Yang_2025_Discov.Med_37_871

BACKGROUND: Soman is a highly toxic organophosphorus nerve agent that can cause persistent neurotoxicity. However, the mechanism of soman-induced neurotoxicity has not been completely clarified. Ferroptosis, a novel type of programmed cell death, has been confirmed to precipitate neurotoxicity caused by organophosphorus flame retardant. Since studies on the relationship between ferroptosis and soman-induced neurotoxicity are lacking, the purpose of this research is to explore the mechanism of soman-induced neurotoxicity from the perspective of ferroptosis.
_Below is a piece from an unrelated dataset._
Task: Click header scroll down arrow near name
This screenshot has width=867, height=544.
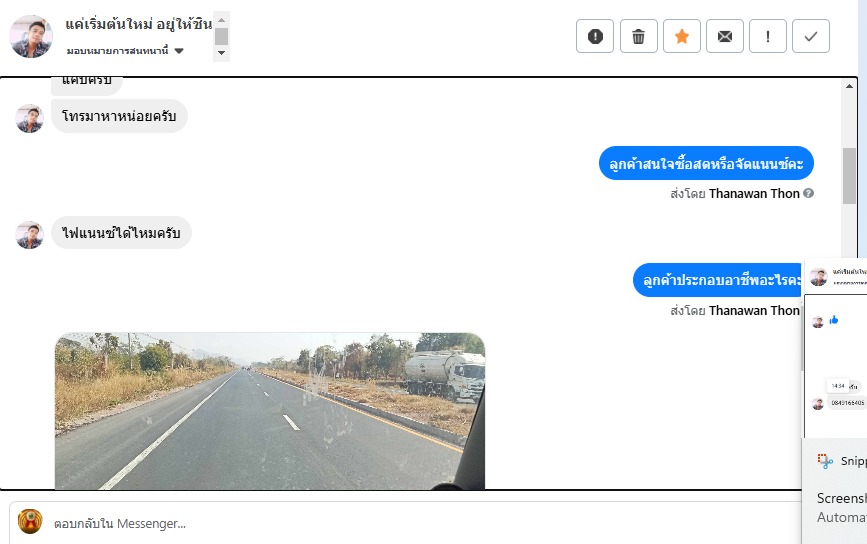Action: (221, 53)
METHODS: Institute of Cancer Research (ICR) mice were injected subcutaneously with low-dose soman (1/2 x median lethal dose (LD(50))) daily for seven consecutive days to evaluate the neurotoxic injury caused by soman through alterations in body weight, cholinesterase activity, and neuronal counting. The morphologic changes of neurons and levels of ferroptosis-related molecules, including glutamate, glutathione (GSH), system xc(-) (xCT), glutathione peroxidase 4 (GPX4), and malondialdehyde (MDA), were evaluated to confirm the involvement of ferroptosis in soman-induced neurotoxicity. The ferroptosis inhibitor ferrostatin-1 (Fer-1, 5 mg/kg) was administered daily immediately following soman exposure to further explore the role of ferroptosis. RESULTS: Repeated exposure to low-dose soman caused weight loss and neuronal death, and reduced cholinesterase activity. Meanwhile, it induced morphological changes of neurons characteristic of ferroptosis, increased glutamate and MDA levels, decreased GSH, and downregulated xCT and GPX4. Conversely, Fer-1 treatment mitigated neurotoxic injury and reversed the changes in ferroptosis-related molecule levels. CONCLUSION: These findings indicate that ferroptosis engages in the course of neurotoxicity caused by soman and exerts a harmful effect via the glutamate/xCT/GPX4 pathway. This study provides new potential therapeutic targets for countermeasures against soman exposure.